Few histories are crueller than Russia‘s, and the girl who started life as Svetlana Stalina and ended it, at the age of 85, as Lana Peters felt it more than most. To be the daughter of the Soviet dictator Stalin was a heavy enough burden, but to be child of her epoch proved an intolerable one.
When she was six years old, her mother, Nadezhda Alliluyeva, Stalin’s second wife, killed herself. Three of her marriages ended in divorce. Her fiance died. She defected in 1967, went back to Moscow in 1984, and left again two years later. She attempted a variety of homes, continents and faiths, Hinduism, Christian Science, a hut in Wisconsin, a Roman Catholic convent in Switzerland, a house in Bristol, a care home in west London. In that time she had many personas: little princess, celebrity defector, architect’s wife, the penitent mother who had abandoned her children, destitute old woman. She rarely found peace.
The author of two bestselling autobiographies – 20 Letters to a Friend (1967) and Only One Year (1969) – Peters struggled with words when it came to depicting the key moments of her troubled global wanderings. On her arrival in New York in April 1967, she willingly became a propaganda tool in the cold war, denouncing her father as a moral and spiritual monster, burning her Soviet passport in public, denouncing the Soviet regime. But on her voluntary return 17 years later, a similar thing happened in reverse.
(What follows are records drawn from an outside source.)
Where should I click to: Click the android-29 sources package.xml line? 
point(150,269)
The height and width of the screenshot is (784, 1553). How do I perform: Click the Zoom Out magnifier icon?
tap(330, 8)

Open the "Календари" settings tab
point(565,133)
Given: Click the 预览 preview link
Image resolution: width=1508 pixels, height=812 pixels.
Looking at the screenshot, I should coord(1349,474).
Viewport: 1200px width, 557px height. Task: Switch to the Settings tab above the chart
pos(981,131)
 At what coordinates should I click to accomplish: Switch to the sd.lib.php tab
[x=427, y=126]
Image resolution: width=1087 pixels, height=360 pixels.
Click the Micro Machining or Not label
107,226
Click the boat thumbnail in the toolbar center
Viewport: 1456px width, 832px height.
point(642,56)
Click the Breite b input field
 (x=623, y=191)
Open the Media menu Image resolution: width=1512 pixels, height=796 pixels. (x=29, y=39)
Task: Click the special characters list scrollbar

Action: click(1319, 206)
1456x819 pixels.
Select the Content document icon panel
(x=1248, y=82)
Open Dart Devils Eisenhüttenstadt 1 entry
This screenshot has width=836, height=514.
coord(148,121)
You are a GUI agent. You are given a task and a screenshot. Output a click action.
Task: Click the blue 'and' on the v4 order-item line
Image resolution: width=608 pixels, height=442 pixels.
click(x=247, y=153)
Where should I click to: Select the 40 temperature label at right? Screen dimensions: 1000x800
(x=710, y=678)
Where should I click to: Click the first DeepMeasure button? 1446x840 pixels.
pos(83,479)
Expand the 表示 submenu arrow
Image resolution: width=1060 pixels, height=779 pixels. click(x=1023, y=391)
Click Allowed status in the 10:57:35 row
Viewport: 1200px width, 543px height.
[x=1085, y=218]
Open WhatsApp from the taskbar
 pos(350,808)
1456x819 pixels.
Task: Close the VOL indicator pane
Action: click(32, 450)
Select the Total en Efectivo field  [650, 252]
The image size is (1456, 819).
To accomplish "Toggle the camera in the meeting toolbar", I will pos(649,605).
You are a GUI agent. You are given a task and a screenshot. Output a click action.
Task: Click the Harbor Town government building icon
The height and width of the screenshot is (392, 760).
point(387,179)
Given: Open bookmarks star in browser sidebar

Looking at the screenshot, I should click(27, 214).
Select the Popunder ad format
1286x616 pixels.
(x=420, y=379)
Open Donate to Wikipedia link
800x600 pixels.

She called a press conference to explain that her return to Moscow was not a political affair, but to improve relations with the son and daughter she had left so many years previously. It turned out badly.
In an interview with Raymond Anderson, a former Moscow correspondent of the New York Times, she explained: “I said that ‘Everyone was nice to me – I was a pet.’ The word ‘pet’ was translated as ‘pet dog of the CIA’. To this was added formulas like ‘I was constantly supervised by the CIA,’ or ‘I was under constant pressure from the CIA.’ This was something I never said … My words at the Moscow news conference were turned into propaganda cliches.”
The Moscow she returned to was a far cry from the spartan puritanism, or what was termed the “communist simplicity”, of the 1930s. Svetlana’s upbringing was a hard one. Depicted as Stalin’s favourite, his little sparrow, she became a celebrity, and thousands of babies were named after her. So was a perfume. But her real life was far from being that of a princess, entertained with American films.
When she was six, she was told her mother had died of appendicitis. In fact, Alliluyeva had been bullied to suicide by Stalin. During the second world war, everyone was expected to work, and display “iron discipline”. Her half brother Yakov was captured by the Nazis and died in Sachsenhausen concentration camp after his father refused to exchange him for Field Marshal Friedrich Paulus, who had been captured at Stalingrad. Her brother Vasili was largely thwarted by his father in his desire to be a hero fighter pilot and ended up an alcoholic.
However, the siblings emerged from their childhood protective, to some degree, of their father, and when de-Stalinisation started, Svetlana experienced a sense of injustice that all of the crimes of the Stalinist era were loaded on to the man himself. The murder of Sergei Kirov in 1934, which set off a chain of events that culminated in the Great Terror, was a case in point.
Svetlana’s attempts to break the loneliness of her childhood after her mother’s death were constantly frustrated. Her first love, a filmmaker, was sent to Siberia for 10 years. She was allowed to marry her second, Grigory Morozov, but their relationship broke up in 1947. Her second marriage, to Yuri Zhdanov, the son of her father’s right-hand man Andrei, was a bid to please her father. That, too, ended soon afterwards. In the 1960s she fell in love with an Indian communist, Brijesh Singh. She was refused permission to marry him, but in 1967 was allowed to take his ashes to India after his death.
Once in India, Svetlana walked into the US embassy in New Delhi seeking political asylum. She began a disastrous fourth marriage in 1970. Invited to Arizona by the widow of the architect Frank Lloyd Wright, who believed she was the reincarnation of her own daughter, Svetlana met and married William Peters, Wright’s chief architect. That lasted for 20 months, and divorce followed in 1973.
The rest of her life, as Lana Peters, was spent on the move, in one act of disappearance after another. In the end she seemed to have decided that moving to America was a mistake, although the Russia she knew and still dreamed about, the Russia of lakes and natural wilderness and a kindly father with a tickly moustache, was lost too, one of memory’s cruellest tricks.
She was predeceased by Iosif, her son from her first marriage, and is survived by her daughters, Yekaterina, from her second marriage, who lives on Kamchatka in eastern Siberia studying volcanoes, and Olga, from her marriage to Peters.
• Lana (Svetlana) Peters, writer, born 28 February 1926; died 22 November 2011
• This article was amended on 30 November 2011. The original said that Lana Peters was born in 1936. This has been corrected.